Microsoft’s Latest Security Feature Can Detect Delusions in Its Users’ AI Applications

In an interview with The Verge, Sarah Bird, Microsoft’s chief product officer for responsible AI, said that her team has created a number of new safety measures that are simple to use for Azure users who aren’t recruiting teams of red teamers to test the AI services they’ve developed. According to Microsoft, Azure AI users working with any model housed on the platform can use these LLM-powered capabilities to identify potential vulnerabilities, keep an eye out for hallucinations “that are plausible yet unsupported,” and instantly stop dangerous cues.

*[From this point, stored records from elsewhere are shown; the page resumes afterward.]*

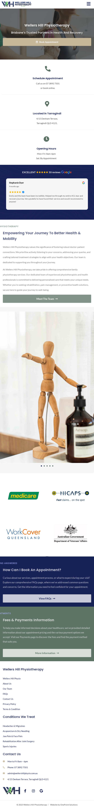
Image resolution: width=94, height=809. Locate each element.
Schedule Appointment (48, 78)
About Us (7, 683)
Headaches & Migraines (14, 726)
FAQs (5, 694)
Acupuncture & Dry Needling (16, 731)
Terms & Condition (11, 709)
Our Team (7, 688)
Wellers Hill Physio (12, 678)
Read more (13, 205)
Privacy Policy (9, 704)
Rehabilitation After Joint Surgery (18, 741)
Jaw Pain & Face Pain (12, 736)
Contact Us (8, 699)
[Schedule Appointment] (48, 69)
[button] (41, 465)
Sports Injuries (9, 746)
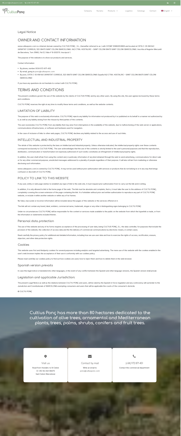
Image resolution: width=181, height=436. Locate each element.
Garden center (79, 410)
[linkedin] (169, 3)
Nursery (76, 407)
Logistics (77, 413)
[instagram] (176, 3)
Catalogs (77, 416)
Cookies (75, 431)
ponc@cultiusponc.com (13, 3)
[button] (104, 404)
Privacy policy (65, 431)
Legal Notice (53, 431)
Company (77, 404)
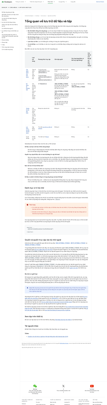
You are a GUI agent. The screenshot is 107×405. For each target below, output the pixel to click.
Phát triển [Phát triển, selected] (50, 1)
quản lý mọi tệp (74, 268)
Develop (4, 7)
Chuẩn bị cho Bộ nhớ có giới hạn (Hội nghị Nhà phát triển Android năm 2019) (48, 336)
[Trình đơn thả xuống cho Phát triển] (55, 2)
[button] (9, 22)
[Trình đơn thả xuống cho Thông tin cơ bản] (26, 2)
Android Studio (100, 1)
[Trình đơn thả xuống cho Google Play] (67, 2)
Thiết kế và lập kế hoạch (36, 1)
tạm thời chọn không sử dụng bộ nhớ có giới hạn (57, 310)
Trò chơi (38, 402)
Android (24, 403)
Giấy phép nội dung (64, 343)
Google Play (62, 1)
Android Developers (29, 15)
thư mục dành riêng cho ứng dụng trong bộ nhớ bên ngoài (56, 302)
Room (47, 136)
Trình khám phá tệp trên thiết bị (63, 320)
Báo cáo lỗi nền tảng (97, 402)
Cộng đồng (73, 1)
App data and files (25, 7)
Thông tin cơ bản (20, 1)
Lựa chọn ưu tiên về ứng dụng (27, 130)
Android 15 (67, 402)
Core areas (13, 7)
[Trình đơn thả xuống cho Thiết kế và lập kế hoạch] (44, 2)
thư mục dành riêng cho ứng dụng (43, 249)
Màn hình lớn (53, 402)
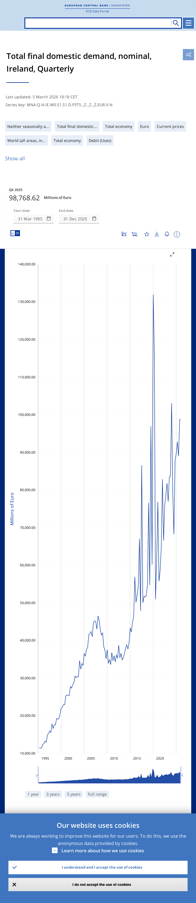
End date (66, 210)
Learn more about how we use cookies (102, 850)
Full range (97, 794)
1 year (33, 794)
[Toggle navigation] (188, 23)
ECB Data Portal (97, 11)
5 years (74, 794)
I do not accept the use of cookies (101, 884)
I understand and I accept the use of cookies (102, 867)
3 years (53, 794)
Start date (21, 210)
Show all (15, 158)
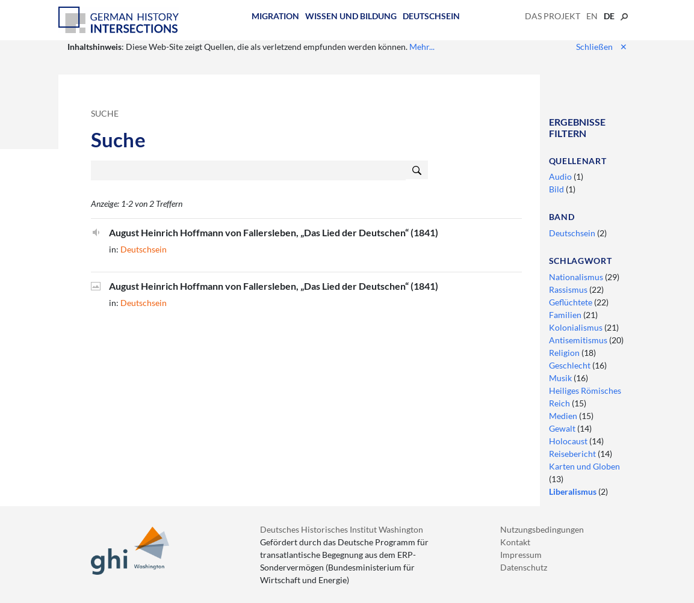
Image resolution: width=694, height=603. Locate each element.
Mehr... (422, 46)
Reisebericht (573, 453)
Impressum (521, 554)
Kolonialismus (576, 327)
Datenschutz (523, 567)
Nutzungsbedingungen (542, 529)
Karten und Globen (584, 466)
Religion (565, 352)
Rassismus (569, 289)
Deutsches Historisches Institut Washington (341, 529)
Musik (561, 378)
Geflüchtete (571, 302)
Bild (557, 189)
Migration (275, 16)
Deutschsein (431, 16)
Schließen (601, 46)
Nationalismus (577, 277)
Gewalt (563, 428)
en (592, 16)
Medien (564, 416)
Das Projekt (552, 16)
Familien (566, 315)
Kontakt (515, 542)
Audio (561, 176)
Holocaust (569, 441)
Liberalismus (573, 491)
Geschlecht (570, 365)
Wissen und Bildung (351, 16)
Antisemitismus (579, 340)
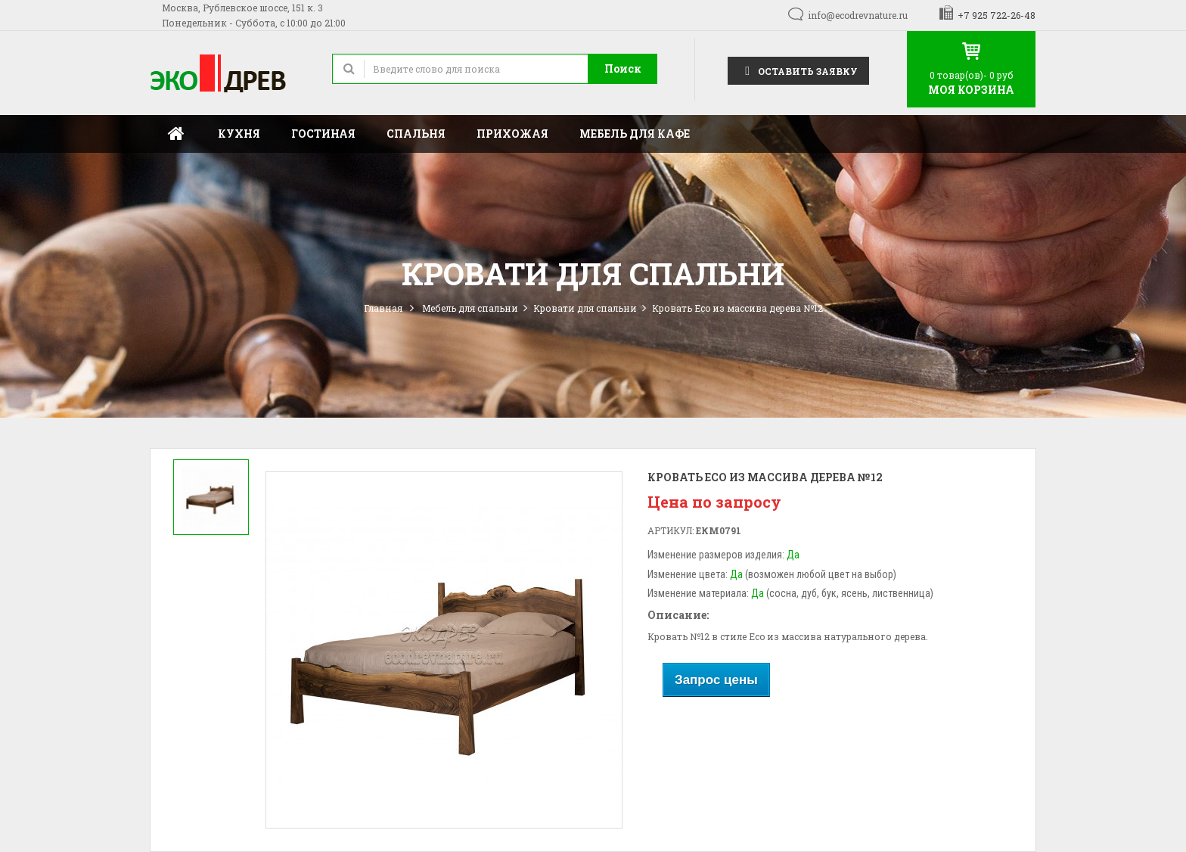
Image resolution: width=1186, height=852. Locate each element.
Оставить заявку (798, 70)
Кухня (239, 133)
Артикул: (670, 530)
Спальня (416, 133)
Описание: (678, 615)
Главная (176, 134)
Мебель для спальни (470, 308)
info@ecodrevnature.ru (858, 15)
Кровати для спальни (585, 308)
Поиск (622, 68)
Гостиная (323, 133)
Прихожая (512, 133)
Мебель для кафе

“We know that customers don’t all have deep expertise in prompt injection attacks or hateful content, so the evaluation system generates the prompts needed to simulate these types of attacks. Customers can then get a score and see the outcomes,” she says.

In the recent cases of explicit celebrity fakes (Microsoft’s Designer image generator), historically incorrect images (Google Gemini), and Mario piloting a jet toward the Twin Towers (Bing), generative AI controversies caused by unwanted or unintentional responses can be avoided with this guidance.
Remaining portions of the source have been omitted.